Далее Драматург переходил к самой сути вопроса. Он начал свою писательскую карьеру с создания монологов, и монолог стал для него наиболее естественной формой речи и самовыражения. Разве не он предупреждал ее о том, что не стоит слишком увлекаться теорией?
– Я всегда верил, дорогая, что ты прирожденная актриса. Актриса, что называется, от Бога. И все эти интеллектуальные выверты тебя только испортят. В Нью-Йорке ты так много занималась, что уже через несколько недель буквально изнурила себя. А это признак любительщины. Это фанатизм.

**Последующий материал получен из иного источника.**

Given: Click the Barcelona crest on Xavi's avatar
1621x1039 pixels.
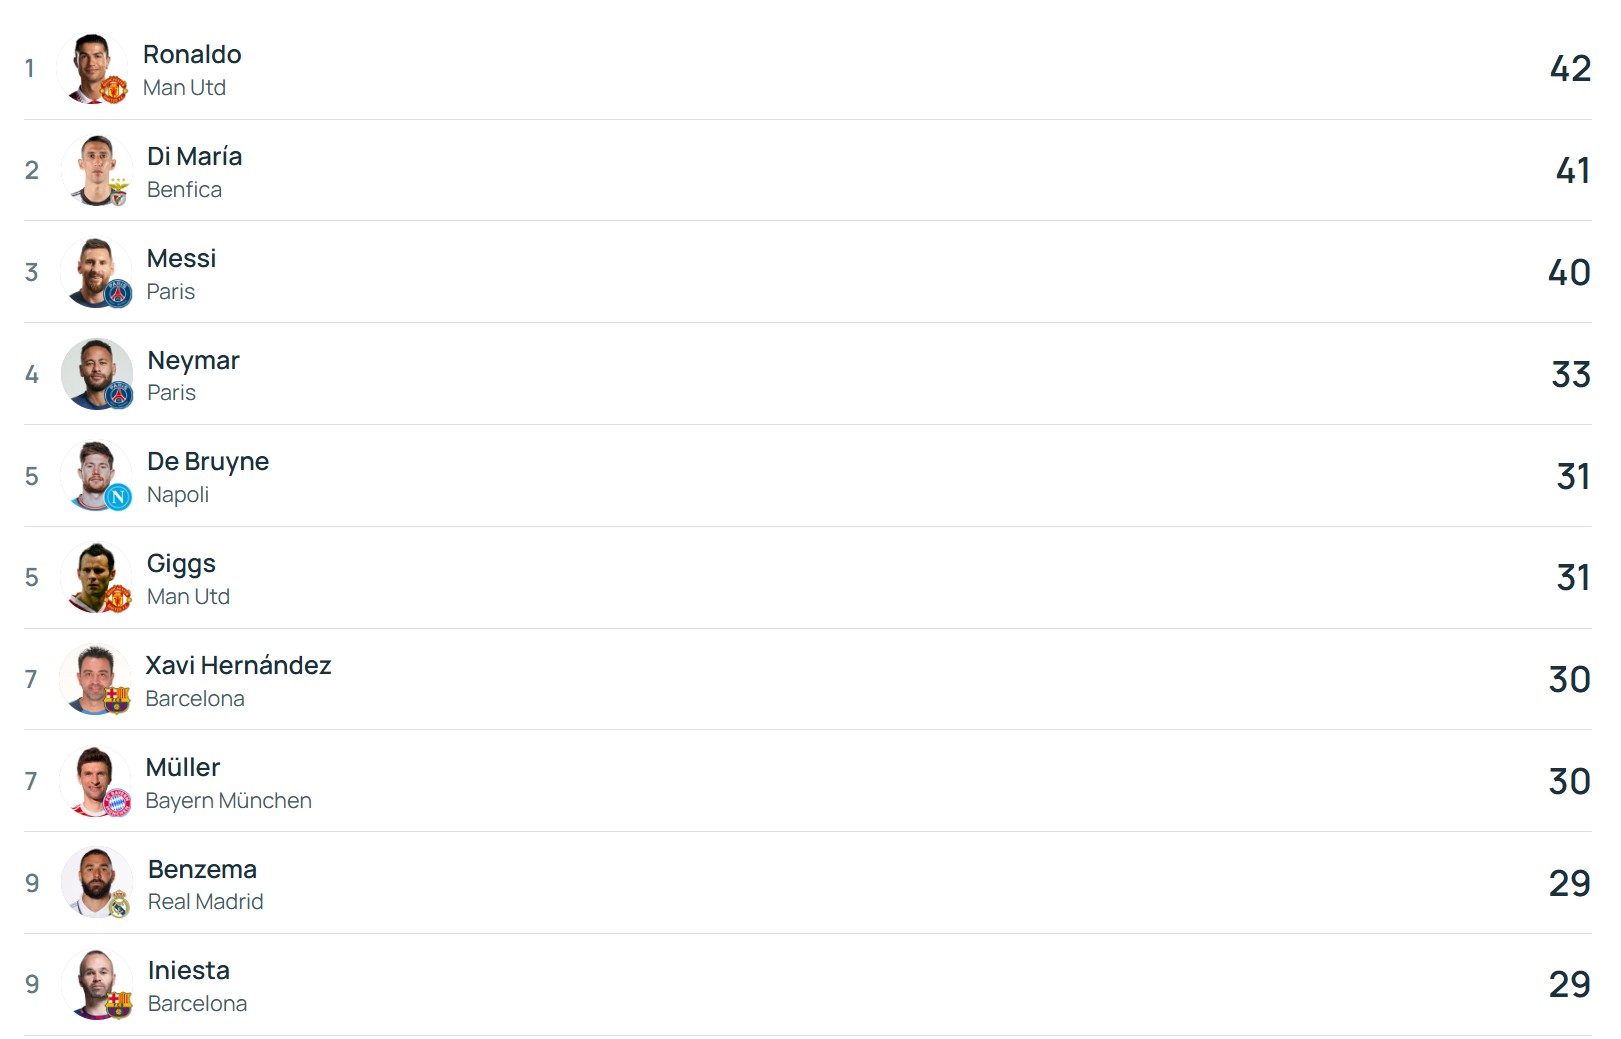Looking at the screenshot, I should tap(117, 700).
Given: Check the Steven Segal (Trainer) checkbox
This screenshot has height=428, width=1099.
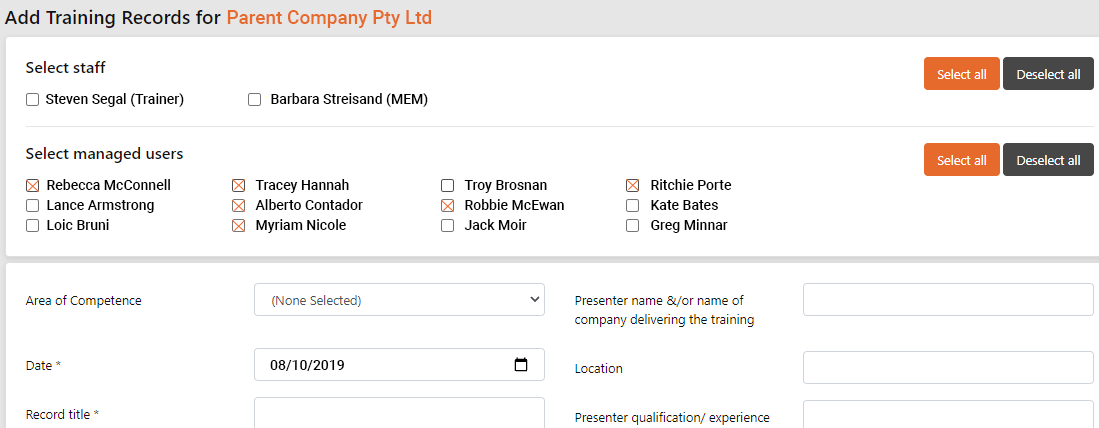Looking at the screenshot, I should (32, 100).
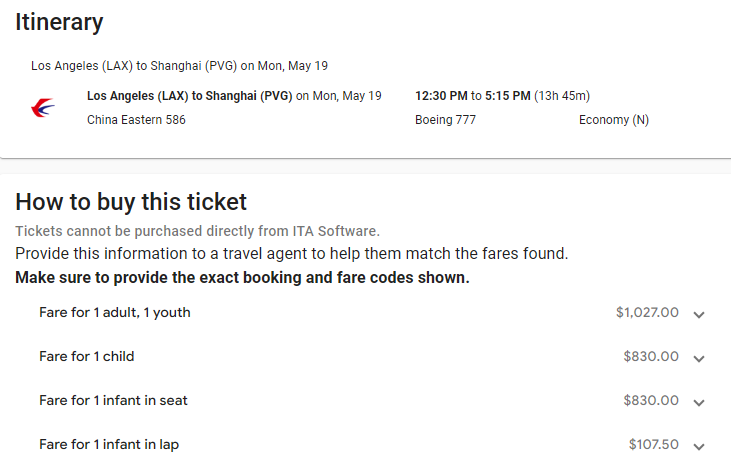The image size is (731, 457).
Task: Click the 'Fare for 1 infant in seat' label
Action: (113, 401)
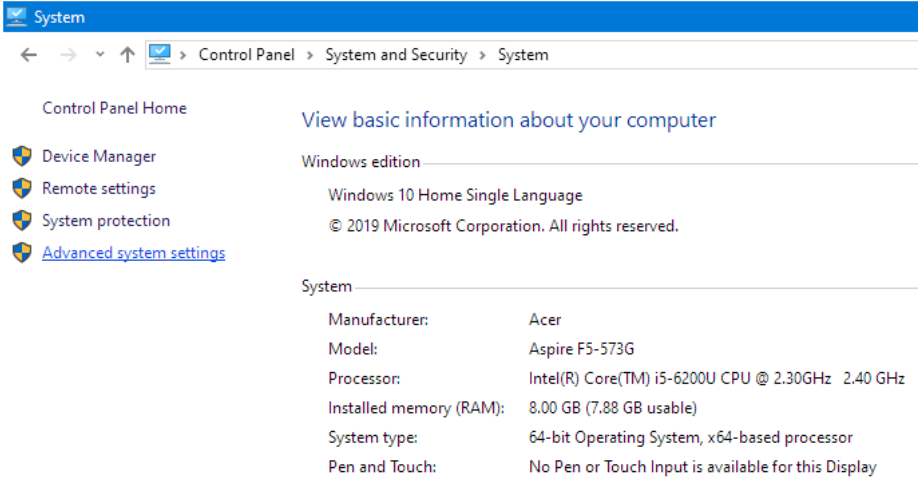The image size is (918, 485).
Task: Click the empty area of the address bar
Action: 730,55
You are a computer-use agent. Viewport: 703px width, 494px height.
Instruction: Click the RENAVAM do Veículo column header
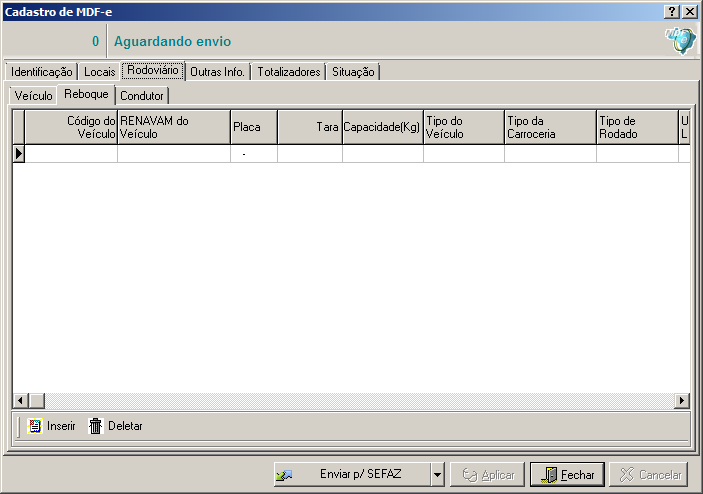[x=173, y=127]
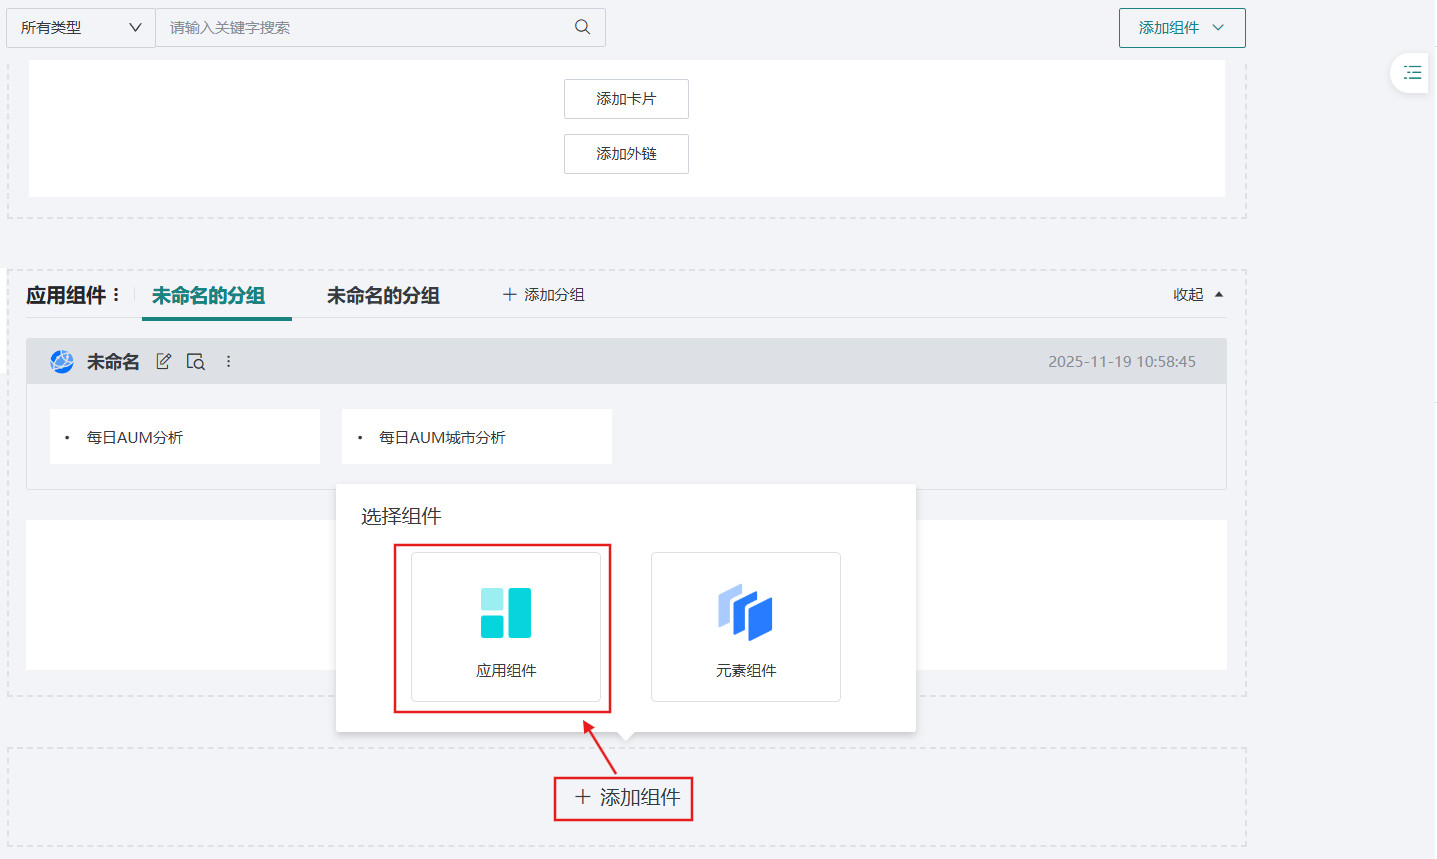Click the keyword search input field
The image size is (1437, 859).
coord(350,27)
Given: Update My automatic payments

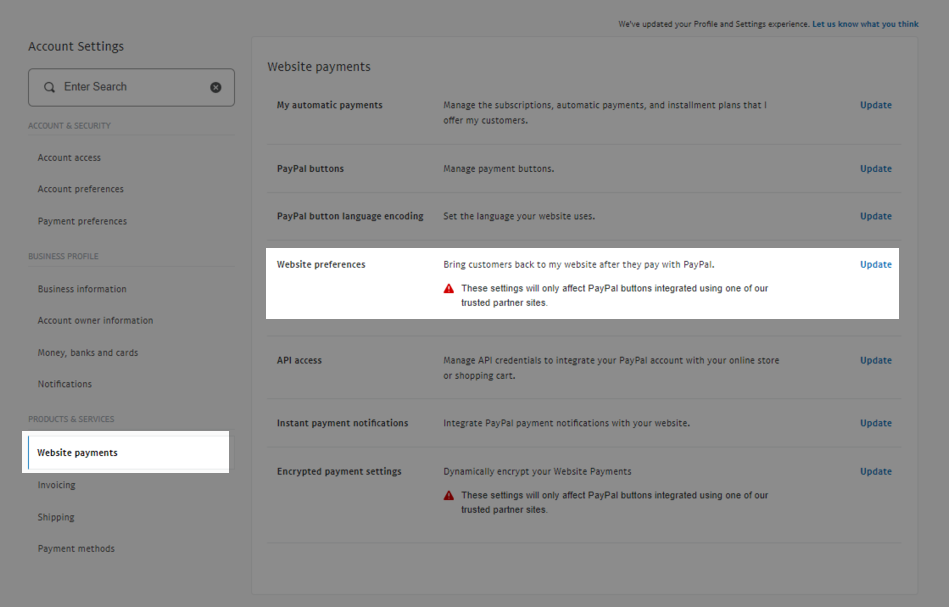Looking at the screenshot, I should (x=876, y=105).
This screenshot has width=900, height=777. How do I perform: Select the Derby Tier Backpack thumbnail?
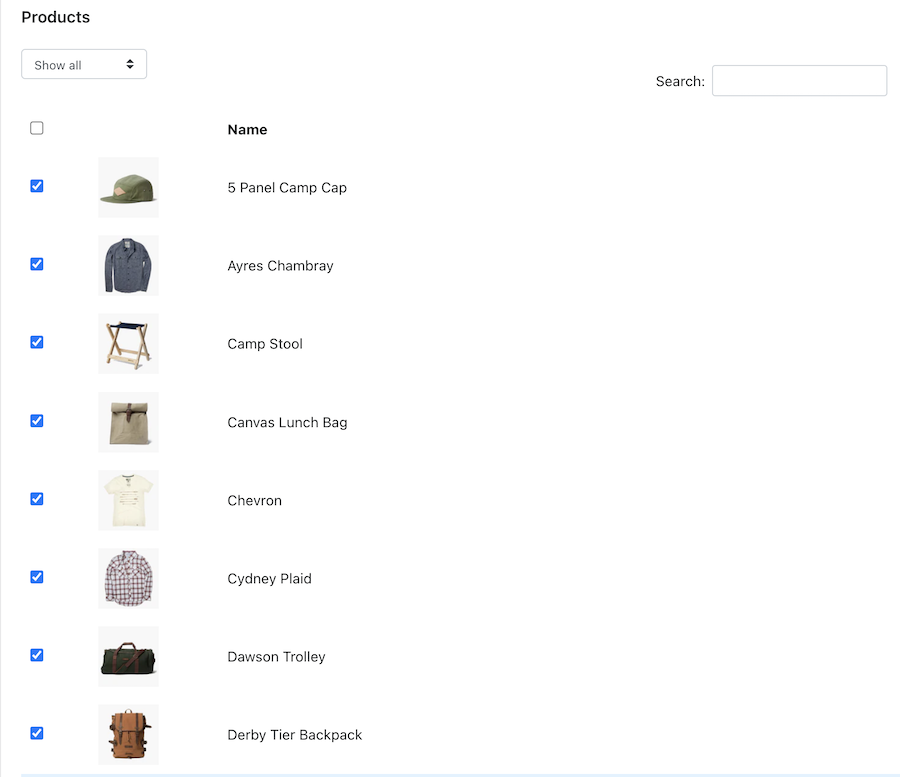(128, 734)
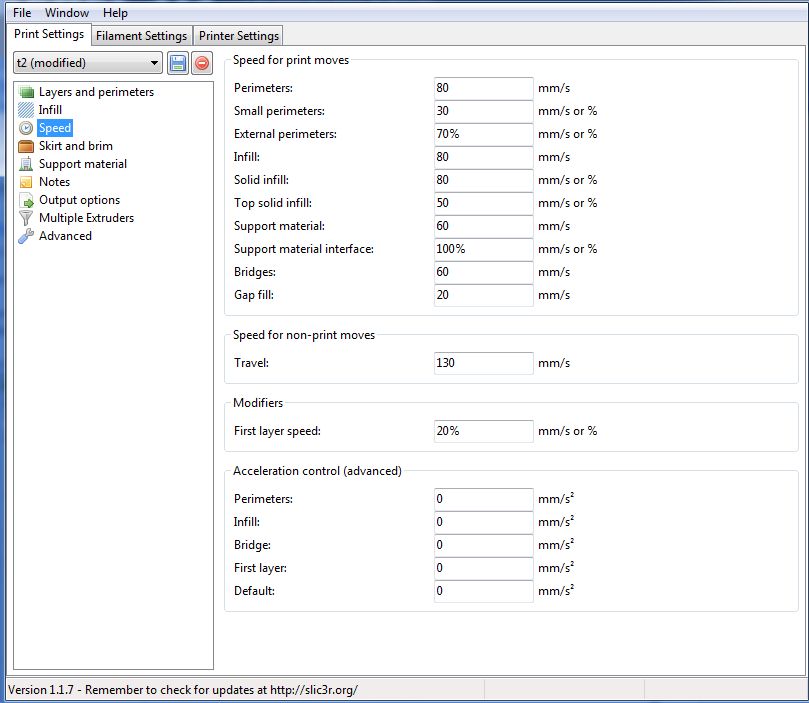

Некоторые считают это признаком таланта, но лично я так не думаю. Мне кажется, гораздо лучше, если актер как бы балансирует на грани чего-то неизведанного, недоработанного, создавая тот или иной образ. Оставляет в нем частичку недосказанности. Этим секретом в полной мере обладал Джон Барримор. Ты же вроде бы дружишь с Брандо? Так вот, и Брандо тоже знает этот секрет, тоже использует этот прием в свой технике. Вплоть до того, что специально не вызубривает все свои реплики наизусть, а потому вынужден импровизировать, оставляя тем самым место своему персонажу. Чтобы тот сам проявил себя, понимаешь? Взять любого выдающегося театрального актера. Ведь он ни разу не исполнит свою роль одинаково. Он не просто произносит свои реплики, он говорит их так, словно сам слышит впервые. И Перлман должен был бы сказать тебе об этом, но ты же знаешь Макса: для него свет клином сошелся на этом показушном «методе» Станиславского.
Если честно, то все это граничит с полным бредом. Что, если вдруг колибри станет анализировать и осознавать, сколько взмахов делают ее крылья в секунду, почему и как она летит именно в ту, а не другую сторону? Да ведь тогда она просто летать не сможет! Если мы будем осознанно произносить каждое слово, разве не разучимся мы говорить? Забудь ты об этом Перлмане, забудь о Станиславском! Обо всей его бредовой теории! «Перерепетировать» свою роль – вот в чем состоит главная опасность для актера. Тогда он перегорает. Во время постановок моих пьес режиссеры иногда просто загоняли актеров; и перед премьерой бедняги совершенно выдыхались, теряли кураж, становились скучными и невыразительными. То же самое и с Перлманом. Многие восхваляют его за то, что будто бы на репетициях он заставляет актеров чуть ли не кровью харкать, а посмотришь, что там у них на полу, и увидишь – одно дерьмо!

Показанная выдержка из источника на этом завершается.